Requirement :: From the entries that follow, gather each line holding the word "label".

= = =

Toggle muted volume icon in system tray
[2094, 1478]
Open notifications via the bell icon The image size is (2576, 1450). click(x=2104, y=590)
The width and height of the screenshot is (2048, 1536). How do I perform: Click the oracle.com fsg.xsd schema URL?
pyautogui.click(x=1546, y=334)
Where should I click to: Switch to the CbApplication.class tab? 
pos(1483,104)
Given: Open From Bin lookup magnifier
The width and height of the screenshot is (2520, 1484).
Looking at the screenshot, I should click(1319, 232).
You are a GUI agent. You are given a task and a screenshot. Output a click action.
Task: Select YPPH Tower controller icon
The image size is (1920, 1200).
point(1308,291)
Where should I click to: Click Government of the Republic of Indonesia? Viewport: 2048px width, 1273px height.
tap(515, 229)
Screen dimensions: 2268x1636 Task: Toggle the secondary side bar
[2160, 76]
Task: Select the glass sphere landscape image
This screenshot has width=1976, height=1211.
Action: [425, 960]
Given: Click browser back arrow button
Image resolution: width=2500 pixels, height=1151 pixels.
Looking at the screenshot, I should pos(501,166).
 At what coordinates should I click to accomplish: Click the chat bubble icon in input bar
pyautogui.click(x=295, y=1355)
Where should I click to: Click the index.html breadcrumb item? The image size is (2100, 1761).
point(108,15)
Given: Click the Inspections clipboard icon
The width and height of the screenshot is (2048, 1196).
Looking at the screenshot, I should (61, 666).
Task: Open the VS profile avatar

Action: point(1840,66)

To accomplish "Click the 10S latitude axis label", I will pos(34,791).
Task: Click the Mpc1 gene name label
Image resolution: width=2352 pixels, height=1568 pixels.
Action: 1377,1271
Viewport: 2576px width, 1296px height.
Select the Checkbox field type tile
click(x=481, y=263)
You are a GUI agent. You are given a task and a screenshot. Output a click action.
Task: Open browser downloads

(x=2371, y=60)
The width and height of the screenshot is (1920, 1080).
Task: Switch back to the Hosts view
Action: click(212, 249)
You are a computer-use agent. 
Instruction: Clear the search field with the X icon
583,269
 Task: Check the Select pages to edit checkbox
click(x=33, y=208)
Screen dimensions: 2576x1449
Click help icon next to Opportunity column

= = =

Response to this task ::
To accomplish "Click the 10S latitude axis label", I will pos(34,791).
Task: Click the Mpc1 gene name label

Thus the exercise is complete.